ZURICH.- How might a dancer pause or interrupt the history of how we conceive of and live our embodiment? Scalable Skeletal Escalator is a live art work and a shared research site, within which the complexity of the concept of the body and its history is parsed. The exhibition space offers a field for experimentation, reflection, speculation and transformation of the body.
Within Scalable Skeletal Escalator is a scalable concept: from the entirety of the labyrinthine building as a body we are inhabiting, or the physicality of a dancer or viewer, right down to the micro-organisms we host. Scalable Skeletal Escalator occupies three levels of
Kunsthalle Zürich and different atmospheres can be encountered on each. The works visual, aural and smell elements can be experienced in a manner customary to the context of art exhibitions, though visitors will also meet dancers that respond to the circumstances and the population of the spaces. The dancers invite visitors to engage with an alternative circulation across the Löwenbräukunst building, leading them through a number of scenes. Rather than carrying out a fixed choreography, dancers will adapt a number of scenarios as they respond to the emergent situation. They are active agents that adapt a series of gestures and dances, they work with cues, switch roles and offer a variety of forms of encounter with the public. Meanwhile, algorithmic sound compositions occupy the spaces on an aural level; this music appears and disappears, evolving over time. Like a weather system, it affects all around it, but does not determine actions.

> [TASKS FOR THIS EXERCISE]
**a)** Turn the paragraph of the exhibition text that begins "ZURICH.- How might a dancer" into a short list of its main points.
**b)** Carry on the exhibition text from its final sentence.
The data has no part in any of this work.

> [MATERIAL SUPPLIED]
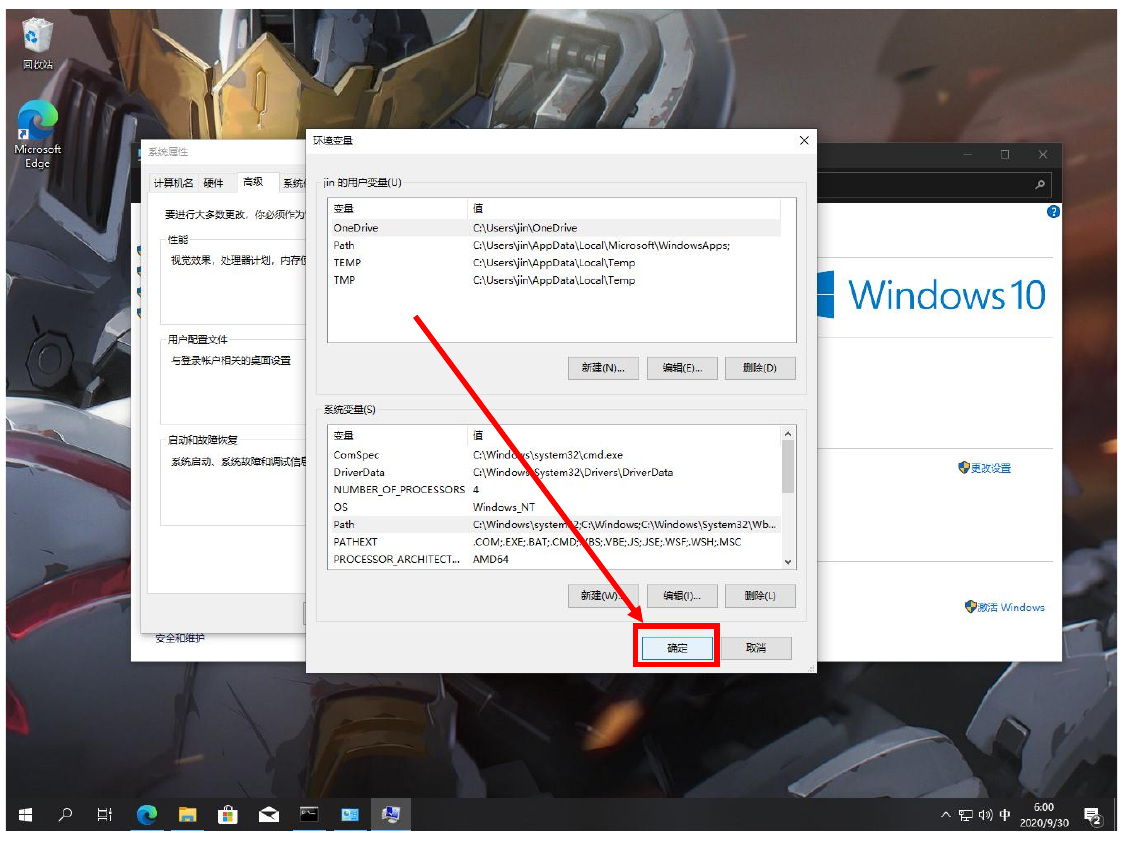This screenshot has height=843, width=1126.
Task: Click the help question mark icon
Action: point(1052,212)
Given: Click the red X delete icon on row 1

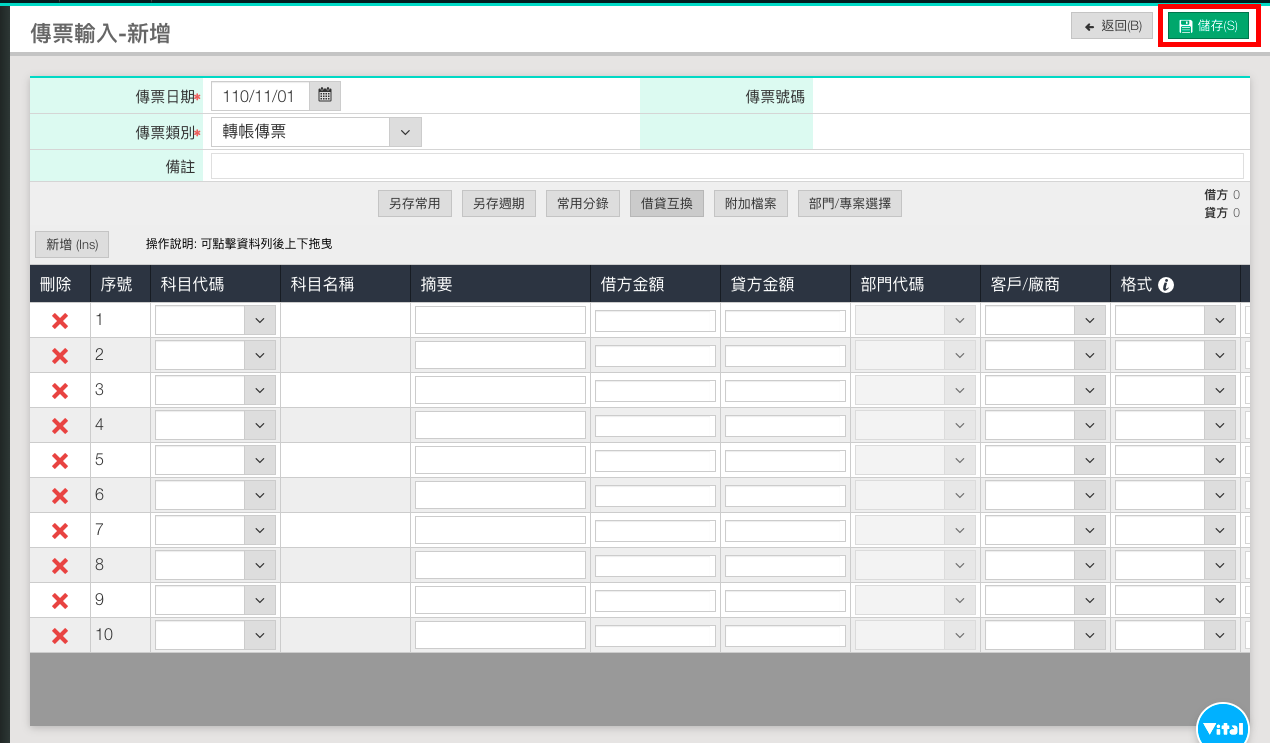Looking at the screenshot, I should [60, 321].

> [ANSWERS BY ITEM NUMBER]
**a)**
- It asks how a dancer might pause or interrupt the history of how we think about and live in our bodies.
- Scalable Skeletal Escalator is a live art work and a shared research site that examines the complex concept of the body and its history.
- The exhibition space is a field for experimenting with, reflecting on, speculating about and transforming the body.

**b)**
Scalable Skeletal Escalator is an experimental live art work conceived by Isabel Lewis in the form of a holobiont, a multi-organismic assemblage, like the human body itself, shuddering and shaking into being. This mode of exhibition-making draws inspiration from evolutionary biologist Dr. Lynn Margulis emphasis on cooperative and symbiotic relationships between species as the driving force of evolution. The themes of the work are continuous with its form reflecting on potential human futures. Continuing in the vein of Isabel Lewis practice of questioning the disembodied thought systems of the West which deny the body of «livingness» in the deadlock of idealism/materialism, this work invites collaborators and visitors on a participatory epistemological quest to re(dis)cover the body by rehabilitating our human sensorium in order that we might enhance living rather than alienate ourselves from life.
Scalable Skeletal Escalator is made possible through collaborative efforts by artists operating in multiple fields. Dirk Bell and Mo Stern created a custom-made speaker system, Lara Dâmaso, The Field (a cooperation with Tanzhaus Zürich), Rafał Pierzyński, Mathias Ringgenberg and Juliette Uzor are the dancers inhabiting the spaces. The music that weaves through the building is by LABOUR and Matthew Lutz Kinoy created the paintings on canvas. Smells produced by artist and researcher Sissel Tolaas are most evident in the basement of Löwenbräukunst, while the dancers costumes are from Marcelo Alcaide and Yolanda Zobel.
The work is created with the support of Callie's Berlin and Tanzhaus Zürich.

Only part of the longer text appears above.